Pemilihan Johanis Tanak sebagai pengganti Lili Pintauli Siregar mengundang kritikan sejak awal. Pasalnya, Johanis sempat mengusulkan penggunaan pendekatan restorative justice atau keadilan restoratif dalam tindak pidana korupsi. Usulan itu disampaikan saat dia menjalani uji kelayakan dan kepatutan Capim KPK di DPR RI pada 2022.
Saat itu, Johanis mengusulkan koruptor bisa mendapat jaminan tak diproses secara hukum dengan syarat mengembalikan tiga kali lipat kerugian negara yang disebabkan oleh tindakannya.
Dalam uji kelayakan dan kepatutan pada 2019, Johanis juga mendapatkan kritikan karena sepakat dengan revisi Undang-Undang KPK. Dia saa itu sepakat dengan pembentukan Dewan Pengawas dan pemberian kewenangan untuk menerbitkan Surat Perintah Penghentian Perkara (SP3).

Soal a
Tuliskan kembali persis isi daftar, mulai dari baris pertamanya sampai baris yang memuat "Home Element type: text (38, 143)", kedua ujungnya ikut disertakan.
Kutipan di atas dan daftar berikut diambil dari sumber yang berlainan.

Bahan Latihan
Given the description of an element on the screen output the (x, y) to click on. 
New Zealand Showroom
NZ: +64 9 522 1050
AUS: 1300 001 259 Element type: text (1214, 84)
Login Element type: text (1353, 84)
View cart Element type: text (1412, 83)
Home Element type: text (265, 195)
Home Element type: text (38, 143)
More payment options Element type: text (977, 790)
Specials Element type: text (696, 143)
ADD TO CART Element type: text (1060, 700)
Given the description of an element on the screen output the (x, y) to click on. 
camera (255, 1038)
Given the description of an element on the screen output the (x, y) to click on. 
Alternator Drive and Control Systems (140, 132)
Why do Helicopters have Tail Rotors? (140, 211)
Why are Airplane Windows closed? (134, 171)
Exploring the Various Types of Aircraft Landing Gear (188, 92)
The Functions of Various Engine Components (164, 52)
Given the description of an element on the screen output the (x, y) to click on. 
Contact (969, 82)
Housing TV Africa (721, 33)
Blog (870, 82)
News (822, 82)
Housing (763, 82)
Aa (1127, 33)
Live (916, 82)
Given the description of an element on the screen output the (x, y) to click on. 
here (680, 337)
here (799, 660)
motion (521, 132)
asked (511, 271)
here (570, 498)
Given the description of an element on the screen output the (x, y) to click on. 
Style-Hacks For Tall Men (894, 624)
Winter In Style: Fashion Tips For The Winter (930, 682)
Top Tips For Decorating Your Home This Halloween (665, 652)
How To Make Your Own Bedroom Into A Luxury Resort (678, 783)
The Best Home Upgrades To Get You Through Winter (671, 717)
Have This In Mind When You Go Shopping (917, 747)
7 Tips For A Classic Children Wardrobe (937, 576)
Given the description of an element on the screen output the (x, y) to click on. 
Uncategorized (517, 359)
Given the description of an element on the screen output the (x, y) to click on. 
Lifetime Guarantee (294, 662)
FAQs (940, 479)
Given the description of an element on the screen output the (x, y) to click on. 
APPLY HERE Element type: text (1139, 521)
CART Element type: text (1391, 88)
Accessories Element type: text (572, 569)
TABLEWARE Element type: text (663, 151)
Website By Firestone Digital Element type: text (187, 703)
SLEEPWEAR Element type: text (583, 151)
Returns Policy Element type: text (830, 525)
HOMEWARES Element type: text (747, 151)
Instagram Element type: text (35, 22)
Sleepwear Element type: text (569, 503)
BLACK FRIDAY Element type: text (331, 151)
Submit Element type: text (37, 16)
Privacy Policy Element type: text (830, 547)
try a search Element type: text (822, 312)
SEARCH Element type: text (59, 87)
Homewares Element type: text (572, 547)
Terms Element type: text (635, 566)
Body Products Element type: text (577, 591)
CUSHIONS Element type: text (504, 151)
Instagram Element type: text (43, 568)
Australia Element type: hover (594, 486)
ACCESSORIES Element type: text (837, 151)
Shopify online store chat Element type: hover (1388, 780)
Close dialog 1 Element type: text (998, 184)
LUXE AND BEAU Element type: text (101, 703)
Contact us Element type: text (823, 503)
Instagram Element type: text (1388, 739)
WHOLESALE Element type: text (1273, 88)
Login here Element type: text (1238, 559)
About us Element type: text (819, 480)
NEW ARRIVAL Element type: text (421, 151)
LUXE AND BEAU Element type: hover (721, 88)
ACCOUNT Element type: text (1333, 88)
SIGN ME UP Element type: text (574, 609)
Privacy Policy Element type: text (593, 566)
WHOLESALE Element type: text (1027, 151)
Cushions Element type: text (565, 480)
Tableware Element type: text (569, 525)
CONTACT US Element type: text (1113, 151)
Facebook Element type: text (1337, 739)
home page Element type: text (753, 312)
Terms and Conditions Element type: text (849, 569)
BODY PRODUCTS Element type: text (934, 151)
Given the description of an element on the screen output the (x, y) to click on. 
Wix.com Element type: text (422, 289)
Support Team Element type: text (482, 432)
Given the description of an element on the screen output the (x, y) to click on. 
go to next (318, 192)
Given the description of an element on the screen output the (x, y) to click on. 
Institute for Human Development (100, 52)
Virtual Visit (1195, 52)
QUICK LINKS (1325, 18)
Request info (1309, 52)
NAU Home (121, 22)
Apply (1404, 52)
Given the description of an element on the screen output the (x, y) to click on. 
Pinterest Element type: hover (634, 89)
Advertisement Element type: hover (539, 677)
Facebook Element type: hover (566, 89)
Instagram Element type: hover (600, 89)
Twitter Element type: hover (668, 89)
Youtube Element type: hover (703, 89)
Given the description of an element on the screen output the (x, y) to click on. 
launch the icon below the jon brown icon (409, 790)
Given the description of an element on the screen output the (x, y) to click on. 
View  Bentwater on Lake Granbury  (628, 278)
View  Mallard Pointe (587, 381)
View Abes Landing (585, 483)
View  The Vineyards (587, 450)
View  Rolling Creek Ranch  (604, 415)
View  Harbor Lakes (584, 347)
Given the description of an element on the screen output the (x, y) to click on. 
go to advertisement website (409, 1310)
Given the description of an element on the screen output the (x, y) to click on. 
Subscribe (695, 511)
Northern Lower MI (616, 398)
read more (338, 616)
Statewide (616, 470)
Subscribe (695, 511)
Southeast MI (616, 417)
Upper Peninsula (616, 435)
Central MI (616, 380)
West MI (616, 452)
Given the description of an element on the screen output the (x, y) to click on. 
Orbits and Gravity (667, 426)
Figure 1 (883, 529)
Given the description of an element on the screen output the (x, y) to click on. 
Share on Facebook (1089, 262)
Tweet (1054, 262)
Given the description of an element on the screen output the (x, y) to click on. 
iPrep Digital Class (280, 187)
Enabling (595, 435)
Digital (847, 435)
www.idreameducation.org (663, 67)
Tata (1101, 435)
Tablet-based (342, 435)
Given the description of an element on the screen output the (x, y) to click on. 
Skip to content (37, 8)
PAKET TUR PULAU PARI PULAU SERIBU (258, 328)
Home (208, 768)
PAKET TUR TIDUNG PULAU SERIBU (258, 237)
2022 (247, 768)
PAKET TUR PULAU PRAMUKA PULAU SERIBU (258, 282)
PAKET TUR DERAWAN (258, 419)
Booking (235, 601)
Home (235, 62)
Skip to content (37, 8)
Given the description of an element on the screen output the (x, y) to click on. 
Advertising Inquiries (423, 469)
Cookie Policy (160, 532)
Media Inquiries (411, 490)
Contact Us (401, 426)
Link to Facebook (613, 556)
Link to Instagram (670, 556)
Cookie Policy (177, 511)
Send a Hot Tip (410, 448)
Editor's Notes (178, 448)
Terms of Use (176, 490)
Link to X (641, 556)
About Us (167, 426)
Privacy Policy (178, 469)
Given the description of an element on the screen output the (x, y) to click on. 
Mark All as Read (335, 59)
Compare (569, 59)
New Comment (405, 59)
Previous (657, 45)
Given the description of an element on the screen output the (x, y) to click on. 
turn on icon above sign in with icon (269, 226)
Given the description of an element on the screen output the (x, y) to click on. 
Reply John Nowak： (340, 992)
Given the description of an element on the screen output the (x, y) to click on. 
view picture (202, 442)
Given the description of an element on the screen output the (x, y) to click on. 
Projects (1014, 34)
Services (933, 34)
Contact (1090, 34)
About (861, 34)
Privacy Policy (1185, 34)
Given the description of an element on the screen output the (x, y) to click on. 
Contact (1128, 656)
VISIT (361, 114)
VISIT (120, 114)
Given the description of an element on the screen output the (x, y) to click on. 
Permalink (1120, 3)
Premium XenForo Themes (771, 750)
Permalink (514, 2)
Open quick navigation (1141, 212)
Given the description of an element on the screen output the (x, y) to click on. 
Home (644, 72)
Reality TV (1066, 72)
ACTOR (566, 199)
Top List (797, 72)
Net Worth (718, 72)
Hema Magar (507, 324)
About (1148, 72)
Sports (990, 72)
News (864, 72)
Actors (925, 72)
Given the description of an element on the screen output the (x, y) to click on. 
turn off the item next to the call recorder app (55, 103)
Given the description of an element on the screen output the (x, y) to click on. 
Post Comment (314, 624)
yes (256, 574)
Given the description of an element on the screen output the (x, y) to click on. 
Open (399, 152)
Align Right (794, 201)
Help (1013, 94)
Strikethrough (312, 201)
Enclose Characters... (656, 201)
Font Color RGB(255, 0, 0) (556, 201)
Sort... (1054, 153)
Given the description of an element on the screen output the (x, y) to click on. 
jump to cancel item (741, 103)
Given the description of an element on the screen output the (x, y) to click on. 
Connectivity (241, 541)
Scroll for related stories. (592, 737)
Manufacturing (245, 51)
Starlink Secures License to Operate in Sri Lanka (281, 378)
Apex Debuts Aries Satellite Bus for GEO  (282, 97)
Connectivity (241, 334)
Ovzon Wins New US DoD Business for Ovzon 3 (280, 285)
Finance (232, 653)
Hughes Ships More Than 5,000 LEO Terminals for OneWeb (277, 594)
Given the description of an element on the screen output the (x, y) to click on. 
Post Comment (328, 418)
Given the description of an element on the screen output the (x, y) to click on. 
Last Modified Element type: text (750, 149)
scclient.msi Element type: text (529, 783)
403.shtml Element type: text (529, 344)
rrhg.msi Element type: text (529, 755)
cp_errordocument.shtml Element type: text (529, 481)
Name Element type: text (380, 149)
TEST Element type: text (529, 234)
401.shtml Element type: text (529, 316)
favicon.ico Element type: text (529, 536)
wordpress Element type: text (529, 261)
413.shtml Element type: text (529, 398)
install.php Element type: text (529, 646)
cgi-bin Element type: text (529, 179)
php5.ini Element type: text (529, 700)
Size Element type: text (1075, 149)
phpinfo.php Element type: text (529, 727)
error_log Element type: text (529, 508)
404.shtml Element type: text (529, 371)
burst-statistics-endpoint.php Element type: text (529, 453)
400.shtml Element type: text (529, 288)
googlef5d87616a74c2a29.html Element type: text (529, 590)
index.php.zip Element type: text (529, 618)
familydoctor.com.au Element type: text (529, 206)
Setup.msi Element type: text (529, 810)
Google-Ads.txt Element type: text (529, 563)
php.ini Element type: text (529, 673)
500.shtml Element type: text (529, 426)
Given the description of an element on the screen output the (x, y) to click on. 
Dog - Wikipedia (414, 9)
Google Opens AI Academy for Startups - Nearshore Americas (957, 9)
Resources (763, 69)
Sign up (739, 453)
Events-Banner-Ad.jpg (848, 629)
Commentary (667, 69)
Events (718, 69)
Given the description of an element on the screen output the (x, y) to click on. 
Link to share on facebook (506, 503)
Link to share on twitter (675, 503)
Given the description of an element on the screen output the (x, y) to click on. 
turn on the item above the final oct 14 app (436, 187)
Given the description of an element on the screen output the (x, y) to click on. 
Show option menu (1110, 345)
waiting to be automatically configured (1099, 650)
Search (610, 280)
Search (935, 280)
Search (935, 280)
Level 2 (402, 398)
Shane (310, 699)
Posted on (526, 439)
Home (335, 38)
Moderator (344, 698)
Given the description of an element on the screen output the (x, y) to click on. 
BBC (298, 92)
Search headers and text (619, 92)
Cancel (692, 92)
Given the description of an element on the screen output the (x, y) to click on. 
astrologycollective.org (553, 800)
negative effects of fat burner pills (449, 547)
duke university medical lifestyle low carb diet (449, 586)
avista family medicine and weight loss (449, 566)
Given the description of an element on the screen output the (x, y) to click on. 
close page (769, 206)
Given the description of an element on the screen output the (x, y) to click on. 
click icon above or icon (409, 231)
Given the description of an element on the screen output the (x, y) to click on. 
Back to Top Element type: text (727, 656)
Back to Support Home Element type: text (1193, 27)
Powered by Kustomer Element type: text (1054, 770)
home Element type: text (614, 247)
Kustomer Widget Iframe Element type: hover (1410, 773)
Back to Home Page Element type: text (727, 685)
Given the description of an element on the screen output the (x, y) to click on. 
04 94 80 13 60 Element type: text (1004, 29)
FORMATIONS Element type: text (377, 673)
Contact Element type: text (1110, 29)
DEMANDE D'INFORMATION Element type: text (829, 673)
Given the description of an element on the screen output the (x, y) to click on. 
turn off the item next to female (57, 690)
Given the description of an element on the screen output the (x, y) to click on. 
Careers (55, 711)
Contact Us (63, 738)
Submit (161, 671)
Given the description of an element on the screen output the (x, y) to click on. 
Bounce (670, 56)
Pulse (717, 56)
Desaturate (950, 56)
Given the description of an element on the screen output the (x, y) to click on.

Soal b
Salin ulang kutipan tentang Johanis Tanak secara utuh, kata demi kata.

Jawaban Lengkap a
Given the description of an element on the screen output the (x, y) to click on. 
New Zealand Showroom
NZ: +64 9 522 1050
AUS: 1300 001 259 Element type: text (1214, 84)
Login Element type: text (1353, 84)
View cart Element type: text (1412, 83)
Home Element type: text (265, 195)
Home Element type: text (38, 143)

Jawaban Lengkap b
Pemilihan Johanis Tanak sebagai pengganti Lili Pintauli Siregar mengundang kritikan sejak awal. Pasalnya, Johanis sempat mengusulkan penggunaan pendekatan restorative justice atau keadilan restoratif dalam tindak pidana korupsi. Usulan itu disampaikan saat dia menjalani uji kelayakan dan kepatutan Capim KPK di DPR RI pada 2022.
Saat itu, Johanis mengusulkan koruptor bisa mendapat jaminan tak diproses secara hukum dengan syarat mengembalikan tiga kali lipat kerugian negara yang disebabkan oleh tindakannya.
Dalam uji kelayakan dan kepatutan pada 2019, Johanis juga mendapatkan kritikan karena sepakat dengan revisi Undang-Undang KPK. Dia saa itu sepakat dengan pembentukan Dewan Pengawas dan pemberian kewenangan untuk menerbitkan Surat Perintah Penghentian Perkara (SP3).